Michel Kulbicki is based at the Insitut de Recherche pour le Développement in Perpignan, France. He was originally trained in biology and fish ecology at the Institut National d'Agronomie de Paris and Oregon State University. After four years of work on tuna fisheries and echointegration, he came to reef fish ecology in 1985. He was then based in New Caledonia where he worked until 2004. During his stay there, he had the opportunity to conduct fieldwork in New Caledonia, French Polynesia, Tonga and Fiji. His major interests lie in linking the characteristics of reef fish assemblages (e.g. species composition, functional groups, trophic or size structure) to factors at various spatial scales, from local (reef type, fishing pressure, coral cover) to regional (island size, island type, degree of isolation). He is also interested in developing better methods to survey reef fish and in associating information on fish obtained via underwater visual censuses with information on the environment obtained via remote sensing.

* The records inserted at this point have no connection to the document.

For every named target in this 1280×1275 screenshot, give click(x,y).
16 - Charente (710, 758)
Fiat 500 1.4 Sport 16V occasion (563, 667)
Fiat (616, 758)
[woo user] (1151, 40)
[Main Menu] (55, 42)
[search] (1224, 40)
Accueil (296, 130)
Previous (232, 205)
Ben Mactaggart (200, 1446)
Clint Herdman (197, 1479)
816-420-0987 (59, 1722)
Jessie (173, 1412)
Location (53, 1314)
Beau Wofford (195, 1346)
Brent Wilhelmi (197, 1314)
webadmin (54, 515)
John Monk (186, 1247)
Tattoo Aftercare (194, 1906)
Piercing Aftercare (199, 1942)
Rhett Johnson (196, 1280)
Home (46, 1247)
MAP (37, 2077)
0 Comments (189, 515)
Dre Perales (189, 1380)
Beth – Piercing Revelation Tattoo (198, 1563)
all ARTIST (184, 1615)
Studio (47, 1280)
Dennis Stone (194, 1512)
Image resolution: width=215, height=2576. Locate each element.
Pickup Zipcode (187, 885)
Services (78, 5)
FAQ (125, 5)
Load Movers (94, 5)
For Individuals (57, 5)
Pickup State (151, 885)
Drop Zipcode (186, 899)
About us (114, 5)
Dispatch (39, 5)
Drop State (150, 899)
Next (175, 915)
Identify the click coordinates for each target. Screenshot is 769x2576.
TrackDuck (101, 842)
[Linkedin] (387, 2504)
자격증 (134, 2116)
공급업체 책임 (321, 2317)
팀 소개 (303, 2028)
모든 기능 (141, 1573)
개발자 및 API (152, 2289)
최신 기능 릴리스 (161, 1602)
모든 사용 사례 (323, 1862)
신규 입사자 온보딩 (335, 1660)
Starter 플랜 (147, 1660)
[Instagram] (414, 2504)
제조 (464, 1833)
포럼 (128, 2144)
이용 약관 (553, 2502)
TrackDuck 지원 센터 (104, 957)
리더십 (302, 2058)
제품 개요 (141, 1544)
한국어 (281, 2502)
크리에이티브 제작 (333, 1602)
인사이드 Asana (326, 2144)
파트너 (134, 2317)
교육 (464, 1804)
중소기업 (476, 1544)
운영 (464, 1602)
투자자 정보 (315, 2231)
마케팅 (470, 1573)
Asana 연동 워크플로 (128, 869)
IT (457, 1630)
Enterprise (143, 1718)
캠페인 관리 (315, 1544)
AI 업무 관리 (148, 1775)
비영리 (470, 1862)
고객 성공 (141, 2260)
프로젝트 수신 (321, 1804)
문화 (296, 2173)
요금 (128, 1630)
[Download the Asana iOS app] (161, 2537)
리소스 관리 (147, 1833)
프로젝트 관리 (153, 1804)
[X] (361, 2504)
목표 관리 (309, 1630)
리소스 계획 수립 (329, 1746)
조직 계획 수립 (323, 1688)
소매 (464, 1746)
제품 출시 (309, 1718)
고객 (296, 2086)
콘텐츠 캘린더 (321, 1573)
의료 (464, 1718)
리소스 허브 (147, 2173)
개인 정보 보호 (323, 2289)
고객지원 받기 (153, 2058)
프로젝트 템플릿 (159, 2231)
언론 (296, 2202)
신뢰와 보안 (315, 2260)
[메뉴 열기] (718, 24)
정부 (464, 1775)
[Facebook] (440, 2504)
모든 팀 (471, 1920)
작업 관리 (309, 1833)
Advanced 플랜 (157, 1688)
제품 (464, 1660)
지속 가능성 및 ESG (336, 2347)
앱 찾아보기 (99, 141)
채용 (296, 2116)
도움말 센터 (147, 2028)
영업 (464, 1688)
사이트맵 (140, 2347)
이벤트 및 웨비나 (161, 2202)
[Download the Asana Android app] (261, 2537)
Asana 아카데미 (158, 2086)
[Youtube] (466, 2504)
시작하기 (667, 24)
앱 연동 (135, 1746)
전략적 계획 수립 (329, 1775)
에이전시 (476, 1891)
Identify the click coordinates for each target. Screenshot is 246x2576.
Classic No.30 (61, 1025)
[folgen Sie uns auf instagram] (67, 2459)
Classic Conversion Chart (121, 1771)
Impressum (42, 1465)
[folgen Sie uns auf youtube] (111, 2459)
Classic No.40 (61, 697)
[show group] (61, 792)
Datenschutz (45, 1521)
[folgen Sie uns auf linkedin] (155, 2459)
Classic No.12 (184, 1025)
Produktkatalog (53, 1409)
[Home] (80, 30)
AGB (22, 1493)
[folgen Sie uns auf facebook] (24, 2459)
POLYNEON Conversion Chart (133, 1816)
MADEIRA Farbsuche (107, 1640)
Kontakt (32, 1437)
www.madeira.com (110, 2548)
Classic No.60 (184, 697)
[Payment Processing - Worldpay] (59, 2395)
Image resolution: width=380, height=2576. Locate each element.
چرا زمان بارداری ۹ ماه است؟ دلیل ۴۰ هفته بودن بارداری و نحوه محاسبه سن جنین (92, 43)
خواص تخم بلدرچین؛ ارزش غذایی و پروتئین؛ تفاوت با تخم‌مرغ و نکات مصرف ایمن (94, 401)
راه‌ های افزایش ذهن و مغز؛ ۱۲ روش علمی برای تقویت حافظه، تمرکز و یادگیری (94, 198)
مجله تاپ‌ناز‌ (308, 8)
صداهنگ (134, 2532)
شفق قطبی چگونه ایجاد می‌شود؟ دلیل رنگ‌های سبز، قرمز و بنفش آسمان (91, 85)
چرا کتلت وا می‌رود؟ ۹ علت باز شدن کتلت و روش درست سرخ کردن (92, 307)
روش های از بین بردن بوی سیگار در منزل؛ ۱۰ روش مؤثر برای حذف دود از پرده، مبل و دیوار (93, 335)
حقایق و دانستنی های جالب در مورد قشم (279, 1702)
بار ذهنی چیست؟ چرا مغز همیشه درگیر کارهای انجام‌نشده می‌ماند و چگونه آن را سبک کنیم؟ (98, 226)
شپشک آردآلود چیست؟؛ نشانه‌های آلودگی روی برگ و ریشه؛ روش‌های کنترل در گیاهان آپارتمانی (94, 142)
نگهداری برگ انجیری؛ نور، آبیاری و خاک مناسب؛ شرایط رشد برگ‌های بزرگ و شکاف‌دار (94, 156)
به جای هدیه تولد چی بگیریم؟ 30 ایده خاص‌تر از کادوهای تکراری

Seminar Title: Macro-ecology and understanding the large scale functioning of reef fish assemblages in the Pacific

Abstract: The regional species and functional diversity of reef fishes determines to a significant extent the local species and functional diversity of these fishes in the Pacific. As regional diversity is related to large scale factors such as island size and connectivity, distance to the biodiversity center, latitude, these factors also play a role on the distribution and composition of local reef fish diversity. Amongst the life history traits, (adult) size follows gradients linked to island size and connectivity. Species range is also found to be correlated to species (adult) size and larval duration and is also correlated to island size and connectivity. Colonizing ability can be as well related to (adult) size (finding mates, reproductive capacity, resource limitation). These findings explain why on small isolated islands the proportion of large species is higher than on large connected islands in the Pacific. One of the major consequence is the shape of the diversity-biomass relationship which presents a steeper slope on small isolated islands but reaches lower values of biomass because of lower diversity. The implications for management are important, in particular this shows how small islands will be far more fragile to fishing than larger or well connected islands. These findings may find applications in other systems where "ecological islands" exist.